The Verification Gap in Inference Billing

Verification requires evidence the verifier did not produce, cannot modify, and does not need permission to access. That is what the word means. Run the test against any usage-based invoice in your stack. Nothing passes.

A customer at an AI application company opens their monthly invoice. The number is twelve percent higher than what their internal usage tracker recorded. Their engineers pull logs. The provider's dashboard shows a different total. Both numbers came from the same vendor's systems. The customer's tracker was reading API responses. The provider's billing dashboard counts a category of tokens (reasoning tokens, in this case) that the customer's tracker did not know to count.

Nobody is wrong. The customer's tracker did what the documentation said. The provider's billing did what the rate card said. The two systems disagree about what was consumed, and the only way to settle the disagreement is for the customer to ask the provider to check the provider's own work.

This is not a billing bug. It is a property of how every usage-based invoice in the world is currently produced.

The Test

Set everything aside for a moment. Consider what the word “verification” actually requires.

Verification requires evidence the verifier did not produce, cannot modify, and does not need permission to access.

That sentence is analytic. It follows from what verification means. Each of the three failure modes (production, modification, access) makes the evidence inseparable from the party being verified, and inseparability is the negation of what verification is. To deny this, you have to argue that “verification” means something else. At that point you are using a different word for a different concept and the conversation has stopped being about verification.

Three contamination points. Production, modification, access. There is no fourth. There is also no way to remove any of the three without reopening the gap. Try.

Read the test again. Now read it as a question. Where in your stack does anything satisfy this for usage-based invoices?

What Fails the Test

Five things show up in any conversation about this. Each fails at a specific point.

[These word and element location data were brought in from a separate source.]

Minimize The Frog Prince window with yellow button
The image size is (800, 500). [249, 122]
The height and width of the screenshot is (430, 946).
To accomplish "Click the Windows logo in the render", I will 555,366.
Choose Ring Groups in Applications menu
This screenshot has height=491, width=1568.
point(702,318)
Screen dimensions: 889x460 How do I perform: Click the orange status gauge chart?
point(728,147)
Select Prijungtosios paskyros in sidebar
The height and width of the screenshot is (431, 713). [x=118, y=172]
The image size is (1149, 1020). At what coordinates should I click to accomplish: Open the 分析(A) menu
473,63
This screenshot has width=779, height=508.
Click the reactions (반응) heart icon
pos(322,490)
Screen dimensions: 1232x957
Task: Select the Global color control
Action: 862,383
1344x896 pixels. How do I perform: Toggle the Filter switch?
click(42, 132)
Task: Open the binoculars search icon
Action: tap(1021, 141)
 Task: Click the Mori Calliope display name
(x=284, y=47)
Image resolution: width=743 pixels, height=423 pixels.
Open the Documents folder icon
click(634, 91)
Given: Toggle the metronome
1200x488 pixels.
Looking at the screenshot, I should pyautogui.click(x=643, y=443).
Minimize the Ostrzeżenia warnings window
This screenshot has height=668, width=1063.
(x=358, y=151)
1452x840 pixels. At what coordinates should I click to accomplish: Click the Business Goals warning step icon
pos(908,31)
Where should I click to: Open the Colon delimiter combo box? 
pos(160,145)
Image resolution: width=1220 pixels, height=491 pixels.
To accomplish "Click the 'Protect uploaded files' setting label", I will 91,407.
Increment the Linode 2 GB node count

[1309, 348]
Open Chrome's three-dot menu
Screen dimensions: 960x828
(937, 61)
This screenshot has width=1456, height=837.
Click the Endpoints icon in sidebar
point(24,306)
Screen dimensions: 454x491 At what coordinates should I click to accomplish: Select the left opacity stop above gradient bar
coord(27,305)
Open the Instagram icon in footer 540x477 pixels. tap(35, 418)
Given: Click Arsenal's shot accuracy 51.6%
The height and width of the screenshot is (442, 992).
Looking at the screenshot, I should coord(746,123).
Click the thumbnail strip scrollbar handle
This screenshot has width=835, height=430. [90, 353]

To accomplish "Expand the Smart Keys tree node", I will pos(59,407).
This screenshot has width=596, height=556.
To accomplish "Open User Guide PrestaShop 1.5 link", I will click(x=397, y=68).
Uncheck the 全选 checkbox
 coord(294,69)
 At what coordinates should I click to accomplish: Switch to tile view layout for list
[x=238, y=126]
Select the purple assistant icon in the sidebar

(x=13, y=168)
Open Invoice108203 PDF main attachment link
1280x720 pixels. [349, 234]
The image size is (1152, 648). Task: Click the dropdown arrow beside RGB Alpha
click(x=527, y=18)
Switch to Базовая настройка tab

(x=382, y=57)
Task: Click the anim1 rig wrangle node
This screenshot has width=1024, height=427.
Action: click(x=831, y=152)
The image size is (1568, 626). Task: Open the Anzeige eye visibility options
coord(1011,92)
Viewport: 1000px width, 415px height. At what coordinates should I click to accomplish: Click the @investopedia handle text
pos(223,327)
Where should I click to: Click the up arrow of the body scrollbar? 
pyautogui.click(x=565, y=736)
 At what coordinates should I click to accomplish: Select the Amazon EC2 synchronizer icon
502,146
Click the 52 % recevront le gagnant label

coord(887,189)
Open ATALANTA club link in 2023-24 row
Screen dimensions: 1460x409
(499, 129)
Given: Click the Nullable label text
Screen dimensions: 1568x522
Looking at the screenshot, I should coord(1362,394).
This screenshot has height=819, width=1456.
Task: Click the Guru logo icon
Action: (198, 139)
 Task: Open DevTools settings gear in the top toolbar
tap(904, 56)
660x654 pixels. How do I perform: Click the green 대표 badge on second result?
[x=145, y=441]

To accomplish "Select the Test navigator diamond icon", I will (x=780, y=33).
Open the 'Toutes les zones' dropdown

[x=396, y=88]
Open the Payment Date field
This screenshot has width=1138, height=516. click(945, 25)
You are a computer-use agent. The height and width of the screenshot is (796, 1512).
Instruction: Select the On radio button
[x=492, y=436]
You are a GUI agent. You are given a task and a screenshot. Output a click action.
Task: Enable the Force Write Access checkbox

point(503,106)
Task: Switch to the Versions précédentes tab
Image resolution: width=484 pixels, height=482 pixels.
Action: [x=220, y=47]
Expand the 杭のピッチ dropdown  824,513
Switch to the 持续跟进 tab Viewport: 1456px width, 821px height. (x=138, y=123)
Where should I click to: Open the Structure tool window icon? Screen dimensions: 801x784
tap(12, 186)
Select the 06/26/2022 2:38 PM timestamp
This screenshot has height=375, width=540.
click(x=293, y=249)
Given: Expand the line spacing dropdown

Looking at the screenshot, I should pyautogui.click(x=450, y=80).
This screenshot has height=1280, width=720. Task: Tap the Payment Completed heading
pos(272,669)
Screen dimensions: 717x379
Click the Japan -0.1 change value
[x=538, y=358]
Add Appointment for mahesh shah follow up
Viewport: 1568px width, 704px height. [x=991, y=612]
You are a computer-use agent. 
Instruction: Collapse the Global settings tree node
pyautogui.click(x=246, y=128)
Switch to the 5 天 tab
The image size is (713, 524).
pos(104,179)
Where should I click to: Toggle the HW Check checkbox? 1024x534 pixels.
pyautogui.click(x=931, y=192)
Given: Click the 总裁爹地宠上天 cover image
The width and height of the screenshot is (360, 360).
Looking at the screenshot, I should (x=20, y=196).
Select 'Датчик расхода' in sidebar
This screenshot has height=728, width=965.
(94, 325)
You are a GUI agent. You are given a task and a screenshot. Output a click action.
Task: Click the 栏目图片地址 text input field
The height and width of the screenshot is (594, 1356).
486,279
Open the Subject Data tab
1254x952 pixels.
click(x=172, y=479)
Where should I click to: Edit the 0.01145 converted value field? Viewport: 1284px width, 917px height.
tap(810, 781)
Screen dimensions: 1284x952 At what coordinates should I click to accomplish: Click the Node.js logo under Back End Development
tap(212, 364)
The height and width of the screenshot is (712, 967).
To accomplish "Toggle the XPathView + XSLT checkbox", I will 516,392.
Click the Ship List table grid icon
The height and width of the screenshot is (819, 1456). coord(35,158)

Your billing platform fails Production. Stripe, Metronome, Lago, Orb, your in-house billing service. They are excellent at metering, rating, and producing invoices. They do that work well. But they are the vendor's system. The customer (the verifier) did not produce the record they are being asked to verify. The vendor did. When the customer questions the bill, the system being questioned is the source of the proof. That is not verification. That is asking the witness to serve as the judge.

Your dashboard exports fail Production too. A CSV is data. It is a serialized view of the same source the invoice came from. Selectively presenting that data, regenerating it, or modifying the underlying source affects every export downstream. The customer cannot tell. They received an artifact produced on demand by the system whose accuracy is in question.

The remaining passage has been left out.